Simple Chat

Document Analysis

Overview

Version: 0.241.023

Fixed/Implemented in version: 0.241.069

Updated in version: 0.241.023

Document Analysis adds a deterministic Analyze mode for workflows and chat. Instead of relying on bounded hybrid-search results, the feature targets fixed documents, walks every ordered page or chunk window, and returns a final answer with explicit coverage details.

Dependencies: personal workflows, chat streaming, ordered document retrieval in functions_search_service.py, and the shared executor in functions_document_analysis.py.

Technical Specifications

Architecture overview: The shared executor resolves structured document targets, builds ordered windows from stored chunks, runs the selected model or agent on every window, retries failed windows when configured, and reduces the window outputs into one final answer.

Workflow support: Personal workflows now persist an analyze configuration with document_ids, doc_scope, scope hints for group or public workspaces, and optional windowing controls.

Chat support: Chat exposes a dedicated Analyze entry point and routes those requests through /api/chat/analyze/stream, which reuses the same backend execution path as workflows.

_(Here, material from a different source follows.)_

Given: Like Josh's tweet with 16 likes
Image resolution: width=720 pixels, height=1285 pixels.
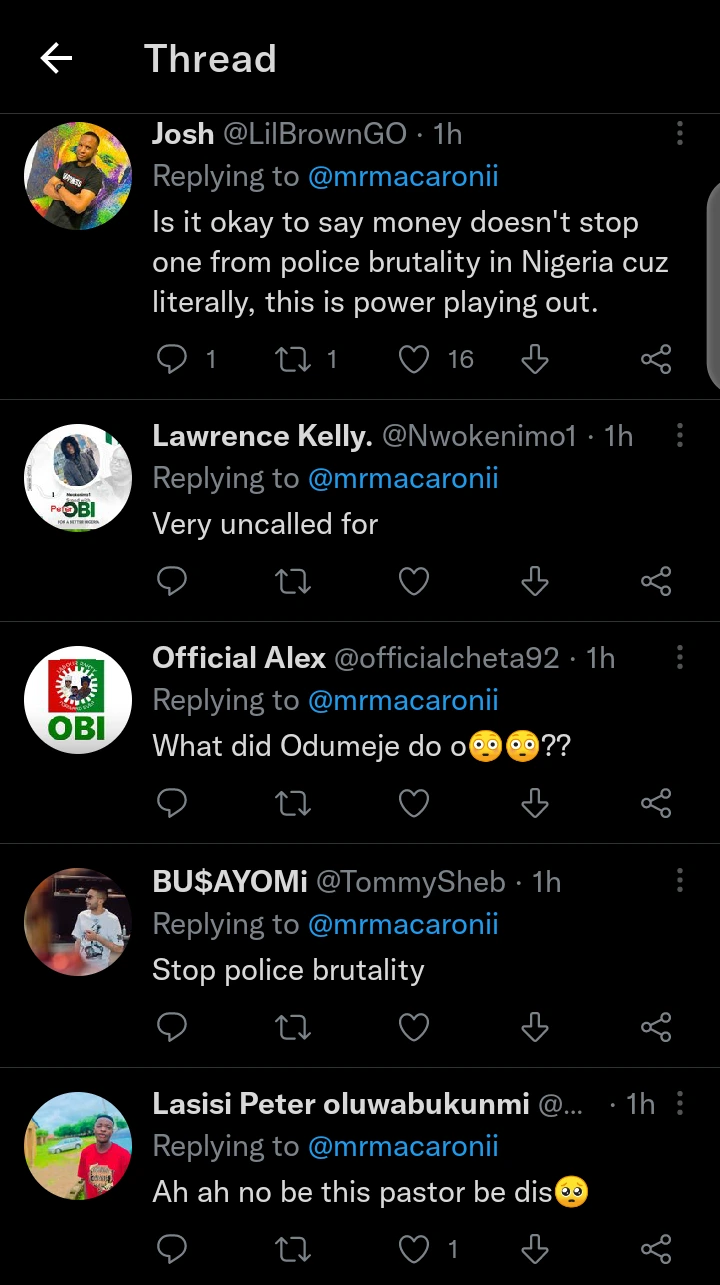Looking at the screenshot, I should [414, 359].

Coverage output: Final responses append a deterministic coverage section with total windows, processed windows, failed windows, retries, and per-document range information.

Usage Instructions

How to enable/configure: In the workspace workflow modal, enable Document analysis selected documents, provide fixed document ids or use the current workspace selection, and optionally tune window size, window percent, or retries.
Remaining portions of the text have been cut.